**Task requirements**
Exact copies of the lines from the line containing "سياسة حماية الخصوصية (566, 2503)" through the last line of the entries below are the whole answer.

**Provided records**

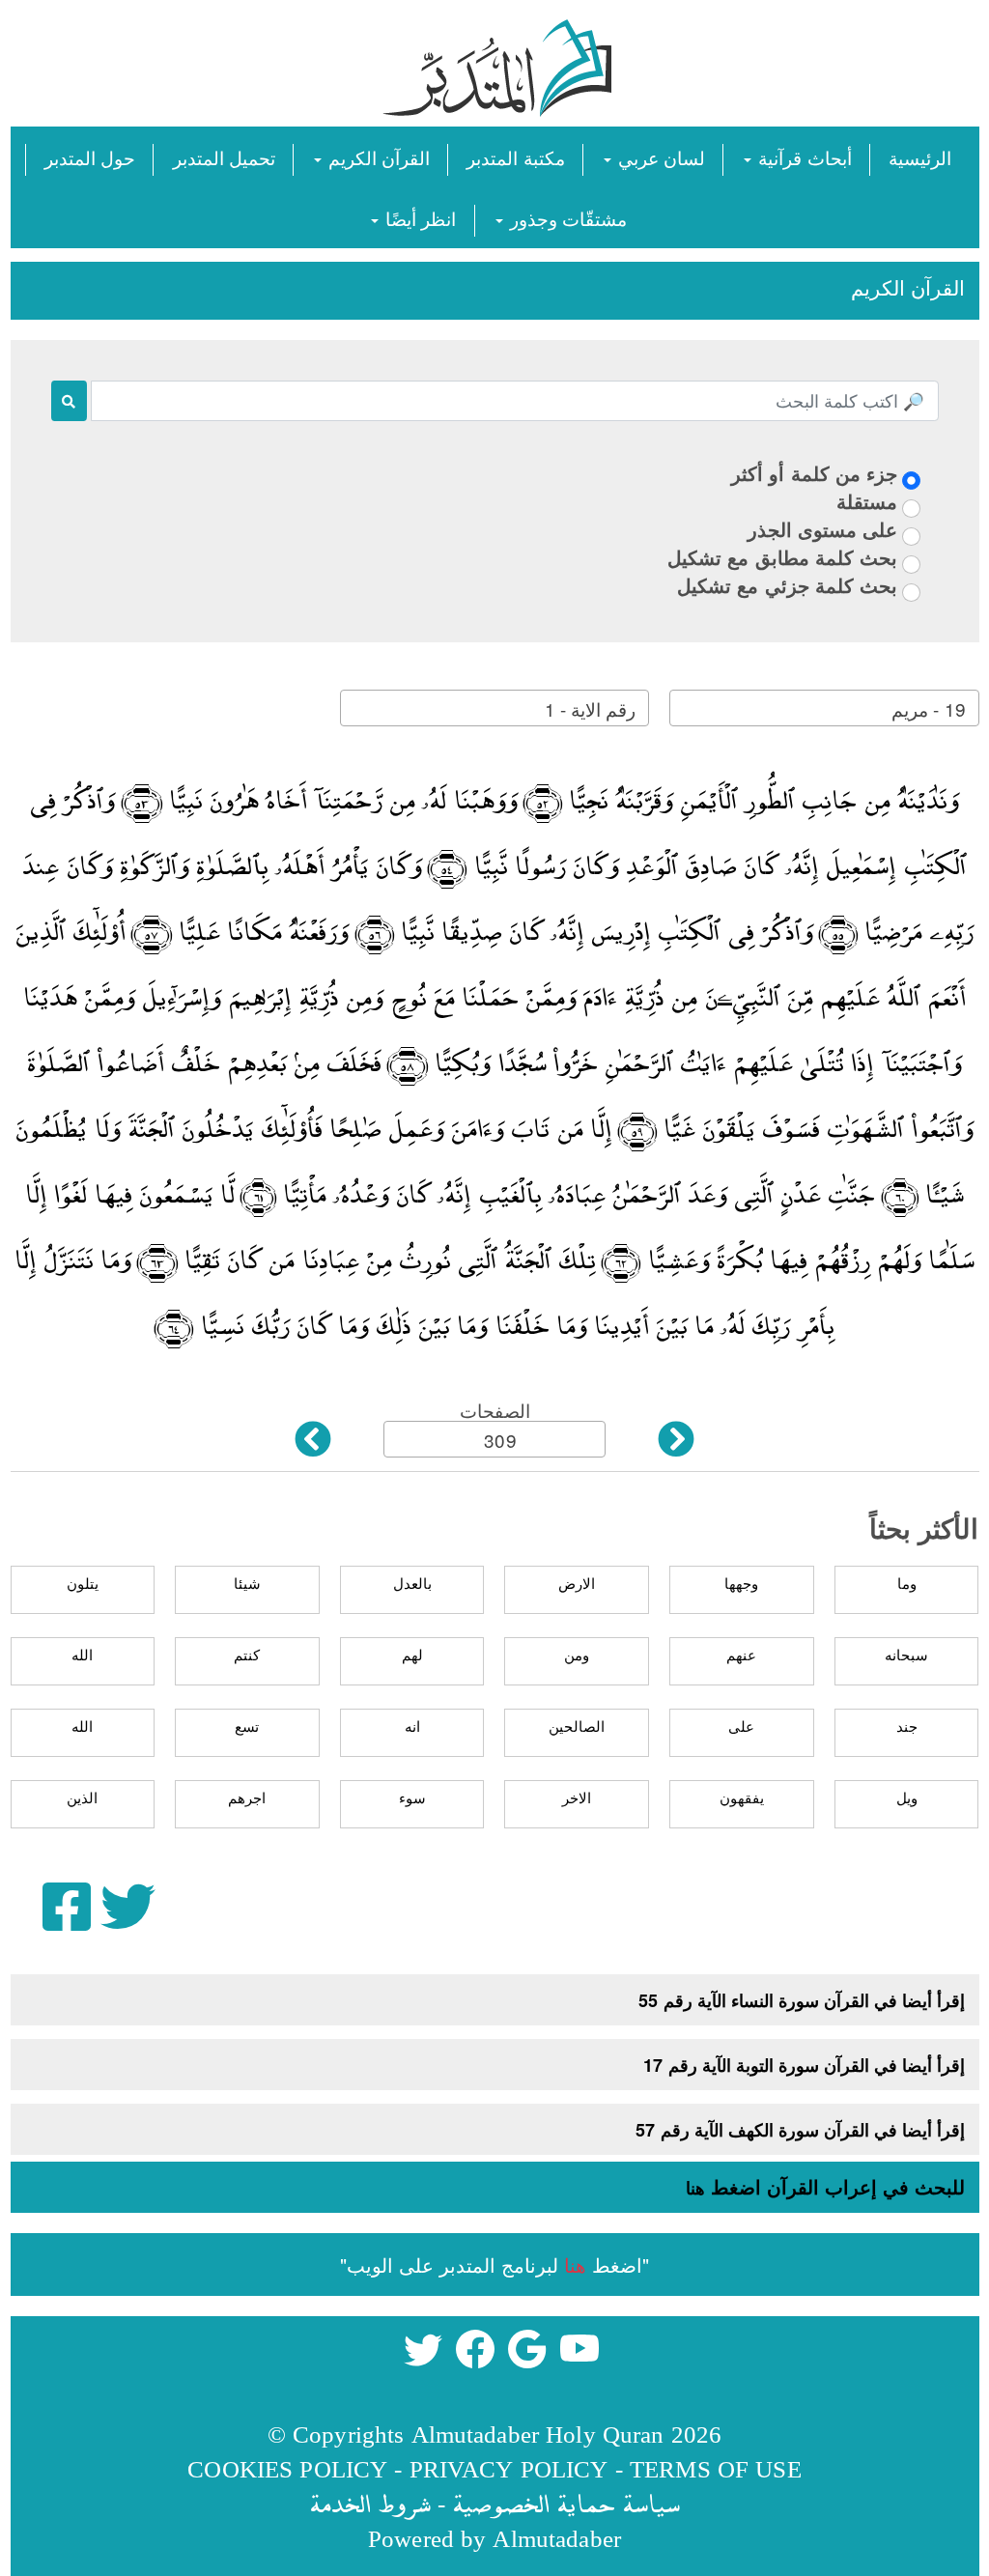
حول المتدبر (89, 157)
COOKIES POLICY (287, 2468)
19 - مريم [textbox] (928, 708)
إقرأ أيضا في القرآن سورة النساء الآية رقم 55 (801, 2000)
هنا (695, 2187)
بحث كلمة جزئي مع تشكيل (787, 585)
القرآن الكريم (377, 157)
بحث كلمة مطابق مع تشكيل (782, 557)
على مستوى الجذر (822, 529)
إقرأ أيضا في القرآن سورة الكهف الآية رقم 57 (800, 2129)
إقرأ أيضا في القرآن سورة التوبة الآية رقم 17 (804, 2065)
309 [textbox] (500, 1440)
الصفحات (495, 1410)
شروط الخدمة (370, 2503)
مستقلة (866, 501)
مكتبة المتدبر (515, 157)
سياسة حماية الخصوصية (566, 2503)
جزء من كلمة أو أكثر (814, 473)
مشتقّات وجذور (566, 218)
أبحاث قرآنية (802, 157)
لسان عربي (659, 157)
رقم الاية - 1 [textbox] (590, 708)
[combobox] (823, 708)
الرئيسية (920, 157)
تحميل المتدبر (224, 157)
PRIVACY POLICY (509, 2468)
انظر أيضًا (418, 218)
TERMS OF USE (716, 2468)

**Solution to the exercise**
سياسة حماية الخصوصية (566, 2503)
جزء من كلمة أو أكثر (814, 473)
مشتقّات وجذور (566, 218)
أبحاث قرآنية (802, 157)
لسان عربي (659, 157)
رقم الاية - 1 [textbox] (590, 708)
[combobox] (823, 708)
الرئيسية (920, 157)
تحميل المتدبر (224, 157)
PRIVACY POLICY (509, 2468)
انظر أيضًا (418, 218)
TERMS OF USE (716, 2468)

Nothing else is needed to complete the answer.